HARARE – An audit report which implicated former National Social Security Authority (NSSA) board chairman Robin Vela in multi-million-dollar corruption at the pensions body was “biased”, “incompetent” and riddled with “inaccuracies”, the High Court ruled on Wednesday.

Auditors BDO Zimbabwe Chartered Accountants “failed to apply their mind to issue before them,” Justice Webster Chinamora ruled as he nullified the audit findings as they relate to Vela.

Vela successfully argued that he was not yet board chairman when NSSA allegedly bought properties from MetBank at inflated prices, and also proved that the auditors were biased because they failed to make adverse findings against former public service ministers Patrick Zhuwao and Petronella Kagonye, who are accused of issuing directives that were contrary to board resolutions.

Kagonye, Vela told the court, forced NSSA to sponsor a disability conference in her Goromonzi South constituency for US$200,000 and to make a further donation of US$200,000 to a school in the same constituency. The auditors “did not criticise the minister for the abuse of pensioners’ funds for vote buying for a private benefit,” Vela charged.

Kagonye, argued Vela, also ordered NSSA to appoint Lameck Danga as managing director of National Building Society after coming second in interviews.

Implicated … Petronella Kagonye has been dragged into alleged NSSA corruption by Vela

Zhuwao had ordered NSSA to pay US$400,000 to one Chikuni Mtiswa, against a board resolution, Vela said, and yet the auditors faulted him for nearly US$600,000 paid out to former employees who had been unfairly dismissed.

The auditors argued before the court that the accusations against Zhuwao and Kagonye were “clearly outside the scope of our mandate”, a response which the judge said was “disingenuous if not dishonest” because the terms of reference they were given by NSSA extended to human resources and “any other issue that may arise.”

Justice Chinamora said the lack of impartiality by an auditor “is material to the credibility and validity of the entire forensic investigation.”

The judge said evidence of an agreement between the Auditor General, who commissioned the auditors, and BDO that the latter would send representatives to testify for a fee in court if the audit report resulted in criminal proceedings and disciplinary action “caused concern.”

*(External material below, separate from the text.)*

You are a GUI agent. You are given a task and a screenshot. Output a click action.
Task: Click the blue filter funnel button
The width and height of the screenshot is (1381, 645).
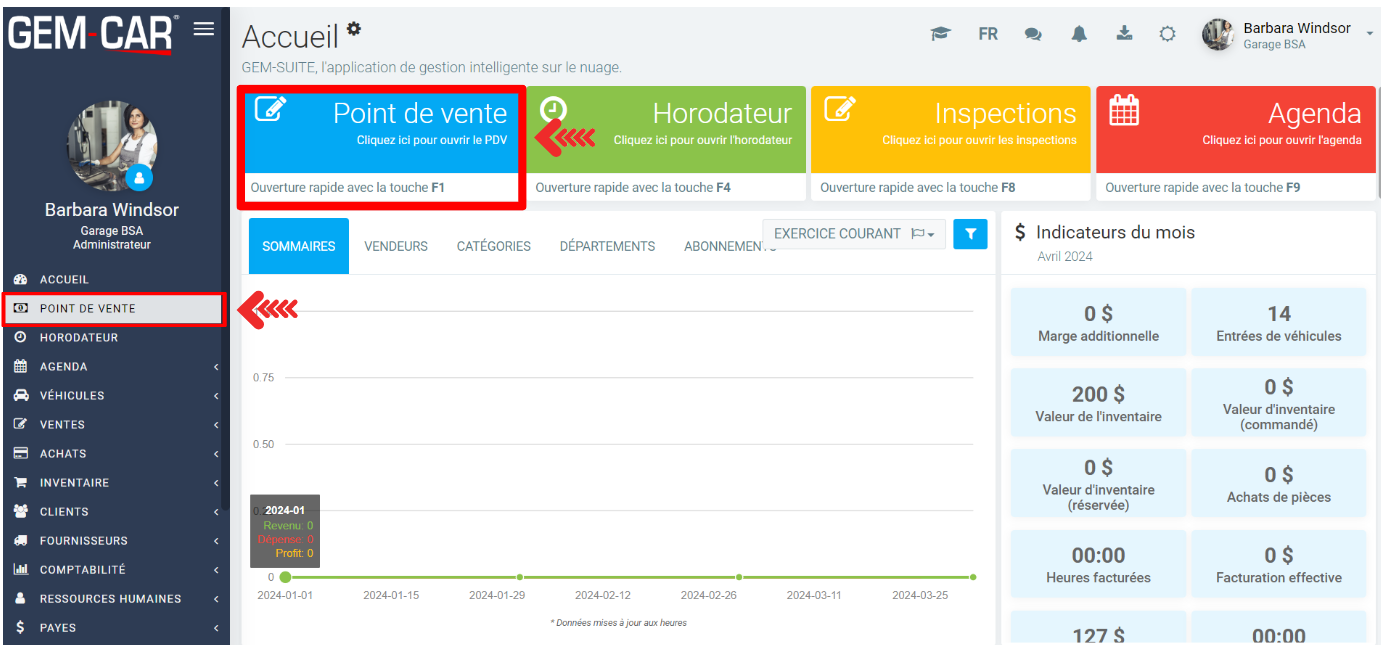[x=970, y=234]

“Thus, a reasonable person in the position of the applicant would be forgiven for thinking that the auditors were compromised as they were essentially touting for business relating to future proceedings to either prosecute him or dismiss him from his job,” Justice Chinamora said.

Vela also argued before the judge that a conclusion that NSSA had suffered a potential loss of US$104 million in a housing scheme being implemented with Housing Corporation of Zimbabwe wrongly assumed that completed houses would have no takers.

The court also found that the auditors rejected or failed to take notice of Vela’s responses to their questionnaire.

“The court is minded to make a few inferences,” Justice Chinamora said. “Either the auditors were biased against the applicant, or they did not apply their mind to the facts before them when conducting their forensic audit. On the extreme end, the court is compelled to conclude that it was a case of incompetence.”

The judge said Vela’s right to administrative conduct that is lawful, reasonable, impartial and both procedurally and substantively fair had been breached, before ordering: “It is ordered that the forensic audit of NSSA for the period January 1, 2015, to February 28, 2018, produced on behalf of the Auditor General of Zimbabwe by BDO Chartered Accountants be reviewed and set aside in all those reports that pertain whether directly or indirectly to the applicant.”

The NSSA forensic audit released in July 2019 led to the arrest of former social welfare minister Prisca Mumfumira, who is currently on trial for alleged corruption.

Advocate Thabani Mpofu appeared for Vela, while Jingini Raphael Tsivama represented BDO and Fortune Chimbara of the Attorney General’s office represented first the first respondent, the Auditor General.